Best of luck in your new venture.  I've been itching to promote this more vigorously for some time now and am glad the cat is finally out of the bag.  Huzzah!


----------



## Flexor the Mighty!

Wow.  This sounds really cool.  Hopefully this takes off and they are able to put out some quality stuff.  I'll be watching out for it.


----------



## Alzrius

I want to be cautiously optimistic about what Gygax Magazine will offer, but it's more honest to say that I'm nervous.

The ubiquity of the internet and the rise of the small-press publication (a la PDFs and print-on-demand) have allowed for a heretofore unprecedented level of "specialization" (for lack of a better term) in RPGs. Simply put, you can find plenty of products - and fan-based websites and forums - about almost any RPG now. Those that you can't tend to have their rules and intellectual property rigidly guarded.

Given that, I'm not sure what Gygax Magazine will offer, but I worry that I won't be the target audience. Simply put, a multi-RPG magazine seems destined to be looked down on because people know that they can get other products that focus exclusively on their RPG of choice. Likewise, if the magazine does focus on just one single RPG, then it severely cuts back on whom it appeals to.

It might just eschew mechanics altogether and focus on the history and state of the hobby, but I fear that that stance will only allow for so much to be written, and that interest might quickly wane.

Given that (based on the name alone) the magazine appears to be focused on "old-school" gaming, I suspect that it's most likely to focus on old-school RPGs under the OGL that use similar mechanics; most likely Swords & Wizardry, Labyrinth Lord, and OSRIC, but that's just my guess; even then though, this will be unfortunately limited to generic new material, as WotC owning the original TSR will prevent us from seeing anything like an update of Gary's original Castle Greyhawk - the old campaigns are WotC's provenance now, and theirs alone.

This isn't meant to be a downer; I'm very excited that Gygax Magazine is a reality and not a hoax, but when I think of what it could practically offer, I can't help but feel somewhat pessimistic.

With any luck, I'll be proven very wrong.


----------



## Scarbonac

I has the goosebumps.


----------



## darjr

I guess it's both, permission and blessing.
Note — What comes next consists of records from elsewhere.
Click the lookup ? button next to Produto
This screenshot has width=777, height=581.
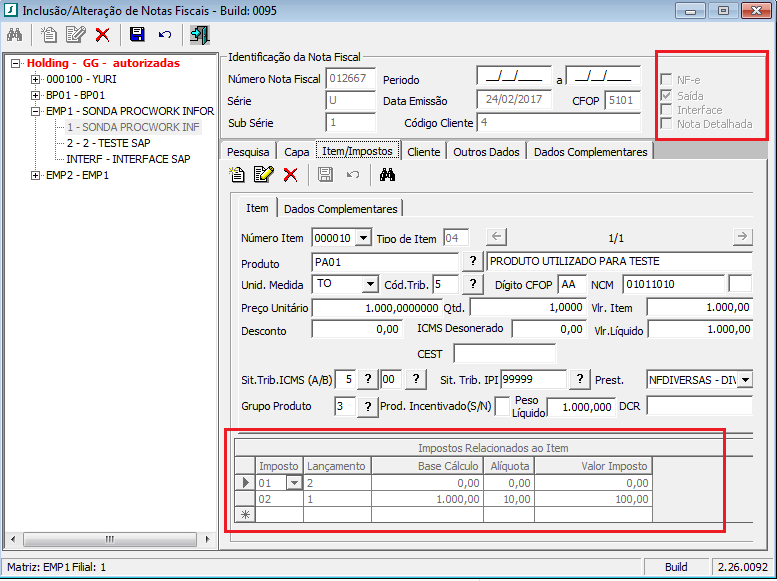tap(473, 261)
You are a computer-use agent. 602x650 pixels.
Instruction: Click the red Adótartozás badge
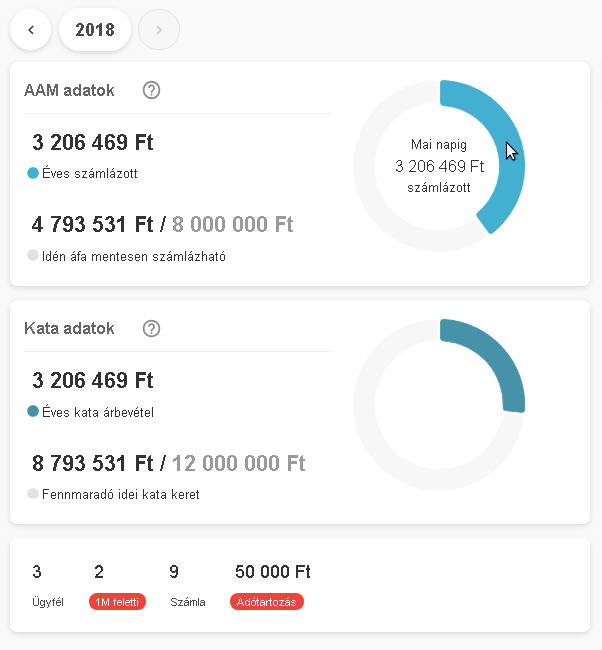click(267, 602)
And it sorta slipped out. HA! Cool.


----------



## meshwork

just from seeing all the preemptive "malicious intent" threads - barf.
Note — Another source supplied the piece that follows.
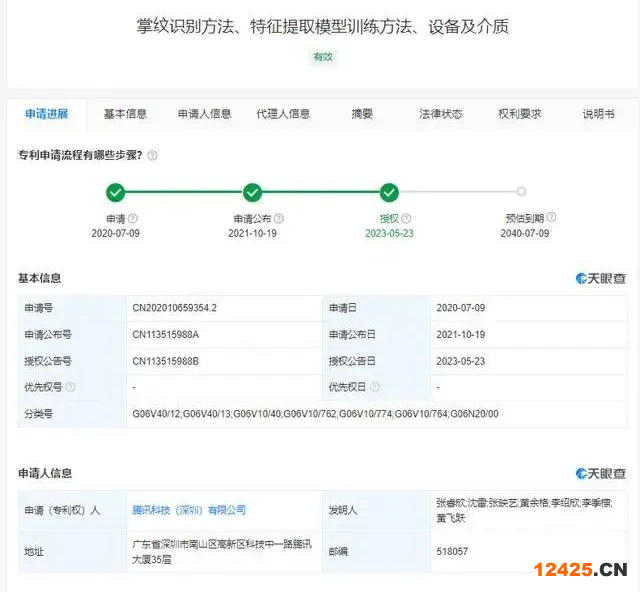Click the question mark next to 申请 step
The image size is (640, 592).
133,218
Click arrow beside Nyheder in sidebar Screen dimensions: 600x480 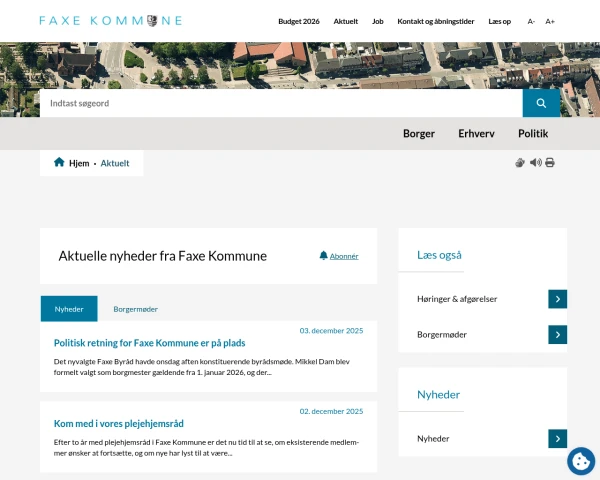point(557,438)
Jayson is a great and classy person. 

he co-hosted a 1st edition AD&D podcast and has well thought insights, is _very_ sensitive to respecting "the game" and its history. he's smart, has a real level head, articulate and has a ton of passion for this. definitely excited when i read he was involved (along with the rest of the icons mentioned!)

i played in his 1st Edition Skype game and he ran it very well with a lot of class and patience. it was an awesome time as i was just dusting off the books to get back into the hobby. glad he stopped doing that and the podcast for this.

real solid person!
and an awesome idea. backed 100%.


----------



## jonesy

meshwork said:


> just from seeing all the preemptive "malicious intent" threads - barf.



To be entirely fair, you do realize what it looks like when a company name that has been gone for 15 years (12 if you count the products released under the TSR logo by WotC) reappears and starts advertising itself?


----------



## Mark CMG

jonesy said:


> To be entirely fair, you do realize what it looks like when a company name that has been gone for 15 years (12 if you count the products released under the TSR logo by WotC) reappears and starts advertising itself?






Like they're getting the band back together?


----------



## ColonelHardisson

Mark CMG said:


> Like they're getting the band back together?




If you know who "they" are, yeah.


----------



## jonesy

Mark CMG said:


> Like they're getting the band back together?



Fugees. That's all I'm saying.


----------



## Mark CMG

http://www.gamersandgrognards.blogspot.com/2012/11/tsr-gygax-magazine-update-from-tim-kask.html


----------



## darjr

Cory Doctorow and James Ward and Rich Burlew and and...

wow cool.


----------



## Alphastream

I'm generally wary of efforts by different entities to capitalize upon a defunct business or product name. On the other hand, the history of TSR and Gygax... geez, who knows what's right?

And, I'm always glad to see new companies and new ideas enter the gaming space. It will be cool to see how this new offering shapes up. There are so many ways to take a gaming magazine and so many pitfalls in the industry. One of the problems magazines face is the high amount of quality content available on the internet (for free). What's Upcoming? Covered by excellent bloggers. Product Reviews? Covered by tons of fans and sites like BoardGameGeek. Interviews with top talent? Covered by blogs and podcasts. Game content? Everywhere. 

Quality does matter, and there is a market. But it is a tough one. KQ did a really good job, and it even tried to appeal to two key demographics. 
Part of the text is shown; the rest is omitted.